Required tasks:
A. In the audio forum posts, how long did the writer search before noticing that both REL subs were switched off?
B. Return the passage of the audio forum posts starting at "Doing blind connections" and ending at "pounds of rack.".
C. In the audio forum posts, which surfaces of a closet does the writer say they would line with Al or Cu foil?

Selected passage:

------------------------------

For example, I searched for the strange lack of signal (created by the mute) for an hour. “#@** every wire is connected ##!” wtf???


I run Biwire iconoclast off the same 8 ohm taps one set of 9mm spades the other banana. I shorted spade red to black together which are huge width and must be parallel spaced forks when I had not tightened one of the amps lugs enough. When moving speaker wires the red and black spades touched at amp. Lucky for me McIntosh has sentry monitor circuit protection feature that shuts amps down with direct short wired up. It senses excessive current draw shuts down automatically once the amp gets too hot from direct short. Given the amps can output 4kw tone burst it took awhile to get hot even direct shorted.

Separated the spades and everything still played.

Doing blind connections one can make stupid mistakes. Walk behind racks would be nice

I have an electronics closet, with a rack on large casters. The closet itself is small - at the time, I wasn’t anticipating an extensive home theater system, or even such an extensive two-channel system, nor the network infrastructure - but the wheels help with that.

The rack clears the top of the closet doorway by about an inch.

I carefully roll the rack out into the hall for easy access to the cables. Unfortunately putting it back in is a bear, due to the complication of rolling over the speaker cables with 800+ pounds of rack.

The grass is always greener…


If I had a closet lining the walls, floors, doors and ceiling with Al or Cu foil draining to ground would be and interesting experiment but shortest wavelengths even cable feed throughs would have to be addressed. You could take your listening experience back 70 years without the electronic pollution we see today.

I had an entire evening searching for “something wrong” in sound quality. After 3 hours I noticed that both the REL subs were switched off. Ahhh. After that I spent another hour searching for “something still wrong even if less than before”. Recidivist! One of the two subs was switched off again.

------------------------------

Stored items
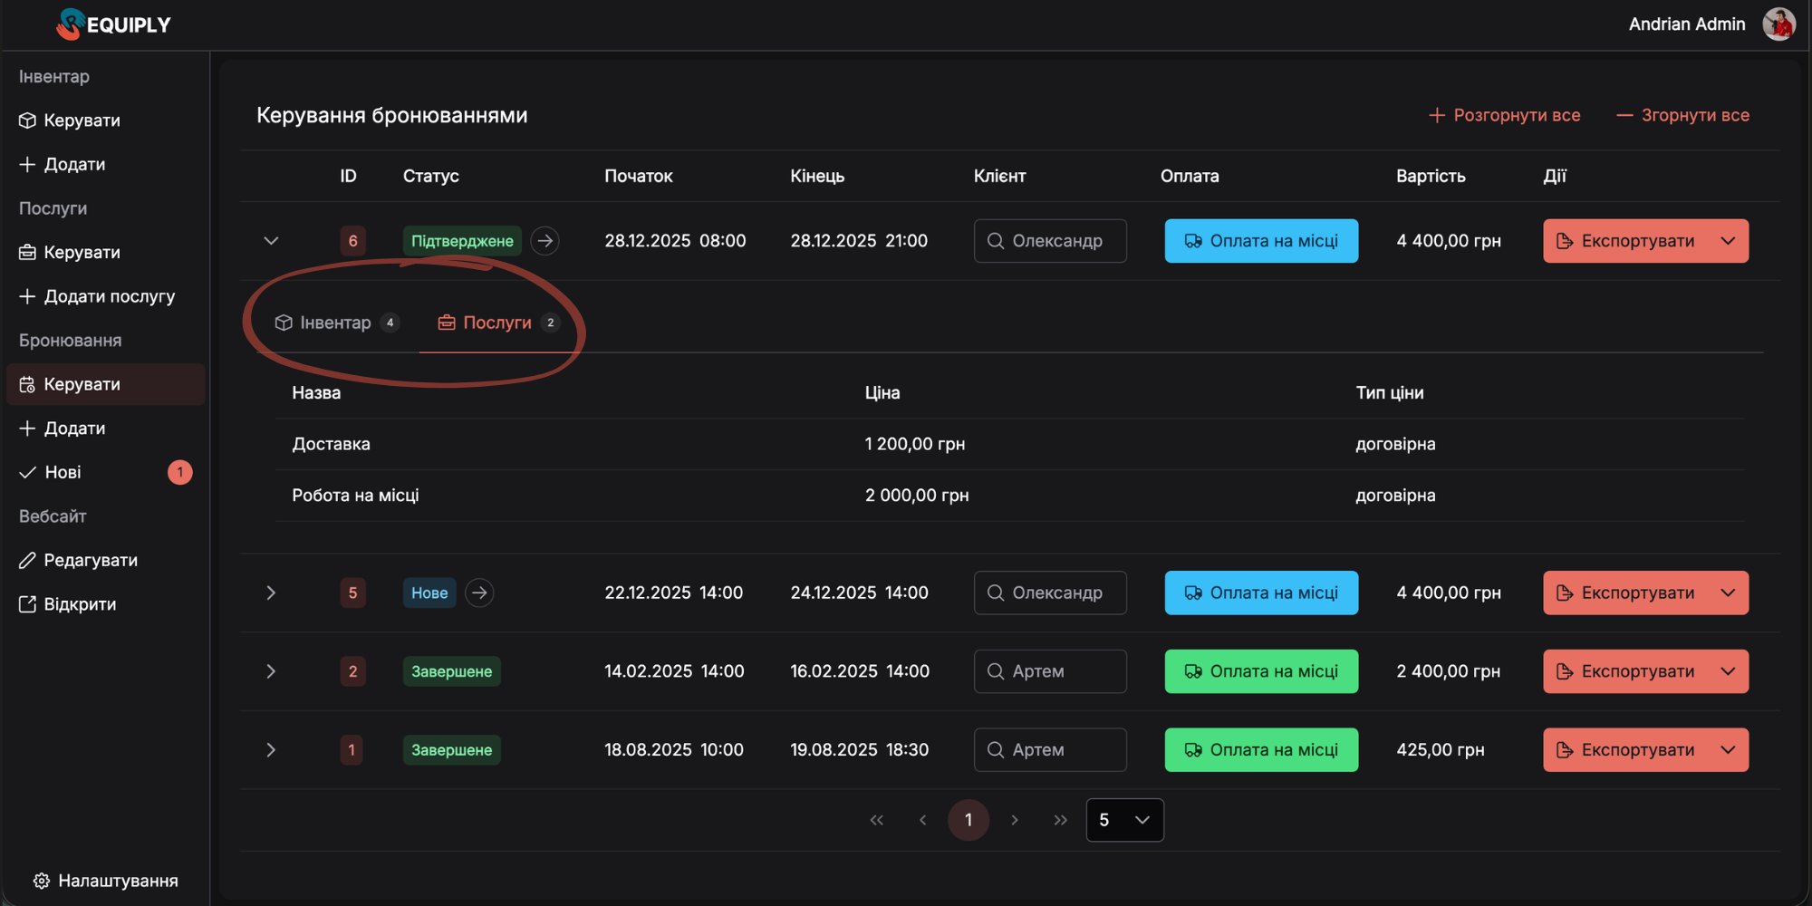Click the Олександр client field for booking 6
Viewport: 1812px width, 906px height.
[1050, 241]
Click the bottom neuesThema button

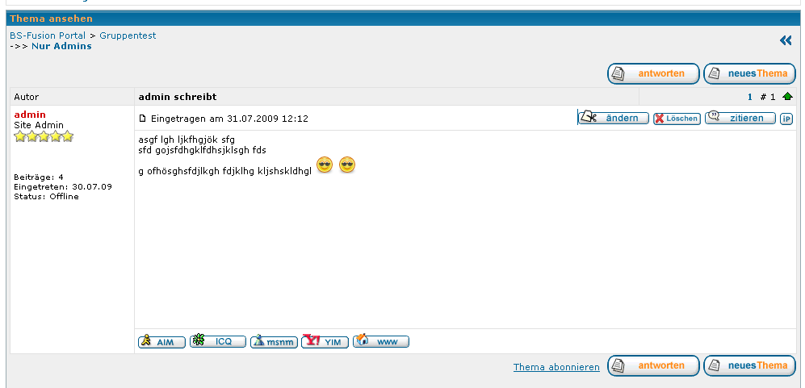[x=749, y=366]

------------------------------

Responses to the tasks:
A. 3 hours.

B.
Doing blind connections one can make stupid mistakes. Walk behind racks would be nice

I have an electronics closet, with a rack on large casters. The closet itself is small - at the time, I wasn’t anticipating an extensive home theater system, or even such an extensive two-channel system, nor the network infrastructure - but the wheels help with that.

The rack clears the top of the closet doorway by about an inch.

I carefully roll the rack out into the hall for easy access to the cables. Unfortunately putting it back in is a bear, due to the complication of rolling over the speaker cables with 800+ pounds of rack.

C. Walls, floors, doors, and ceiling.